Pointing is a physical stance taken when the location of game is identified. The dog will come to a complete halt and lean it's nose forward in the direction of the bird. It will remain completely still to allow a hunter to approach the bird get within feet of it. The purpose is to improve the accuracy of the shot for the hunter.

How Did Pointing Start?

According to Wikipedia, pointing can be traced back to the 1650s in England. It is believed they may have originated in Spain. The pointing breeds were used most often by hunters catching game by net as opposed to using guns. Given the importance of not spooking the game using only a net, pointing breeds were bred with great discipline over time.

How Do You Get A Lab To Point?

The argument that traditionalists typically make is that Labrador "Retrievers" are actually retrieving dogs. This takes the conversation from being more general in nature about practical activities into a more scientific one. There is generally not much denial of the fact that Labs can be taught to perform other hunting activities that seem to replicate pointing and flushing. This goes for the reverse as well, with non-retrieving breeds having enough intelligence to "retrieve" the wounded game.


Genetically and instinctively, Labs are retrievers and perform that function better than non-retrieving breeds. They have what is known as "soft-mouths." This results in them carrying the hunted game in a very cautious manner and not clenching down on them. This is what they were bred to do, and they do it fantastically.
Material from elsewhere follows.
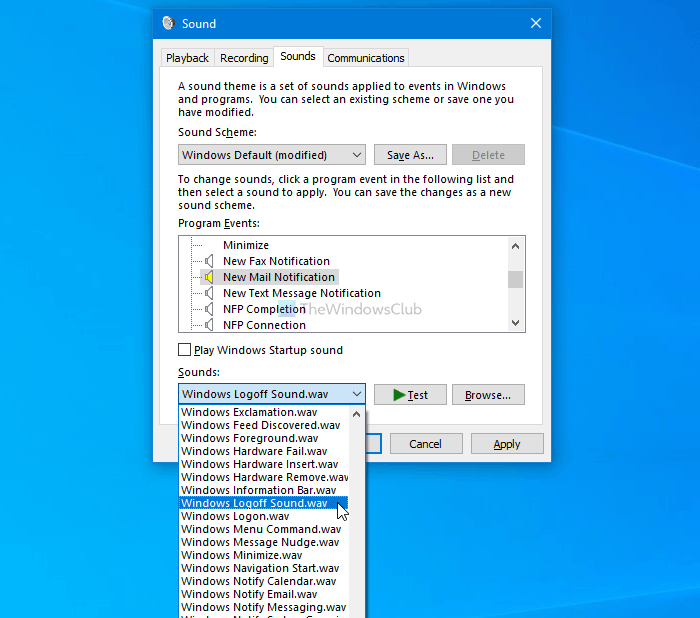Screen dimensions: 700x618
Task: Enable Play Windows Startup sound checkbox
Action: [184, 350]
The same applies to more traditionally accepted Pointing breeds. There is a harshly judged "form" that really separates the century-bred breeds from the imposters. This form takes into consideration the dog's physical position, it's position relative to the game, and the sequence and timing of the act in its entirety.


Keeping that in mind, Labrador Retrievers can be trained to "point", but many reports accuse them of having improper form and execution due to it not being a natural instinct. This would be similar to a scenario if a non-retrieving dog were to be trained to bring back game, but did not exercise the same care that Labradors do in the process.

Pointing training can be found on the APLA website, and you should expect to spend well over $1,000 just to get started.

Best Pointing Dog Breeds

If a pointing dog is what you are after, there are a handful of breeds that consistently rank as top choices among hunting professionals. Even the AKC recognizes a couple of the breeds as well. Here are some of the more popular ones:

  • Germain Shorthaired Pointer - these guys make the list of excellent all around hunting dogs. They have been bred for pointing for over 200 years.
  • Vizsla - also referred to as the Hungarian Pointer, this breed has excellent pointing ability and is very trainable.
  • Brittany - the American Brittany made the AKC's list as well as many others. According to the American Brittany Club, this breed is effective on both land and water, and has an extremely keen nose.
  • English Setter - one of the most popular breeds in the AKC registry for hunting, this breed is versatile in different terrains which can expand your breadth in terms of location.


My hope is that it is clear why this is such a hot button topic. Simply answering the question "Do Labradors point?" is not enough, as it can easily be argued both ways. Understanding the perspective from traditionalists is important. It provides the ability to respect the preservation efforts around the classification and labeling of pointing breeds. Considering the practicality of how we use hunting dogs of all types is key. It should be easy to see how strong of an argument both sides have.

If you prefer the traditionalist view on pointing or are potentially going to be training your for competitive show, then you may be better off considering another breed. Other breeds can provide the advantage of having natural instincts for pointing as part of their genetic makeup. If you are simply looking for an all-around good hunting companion that is trainable to perform the three vital hunting tasks we covered, then the Labrador is likely a great fit for you!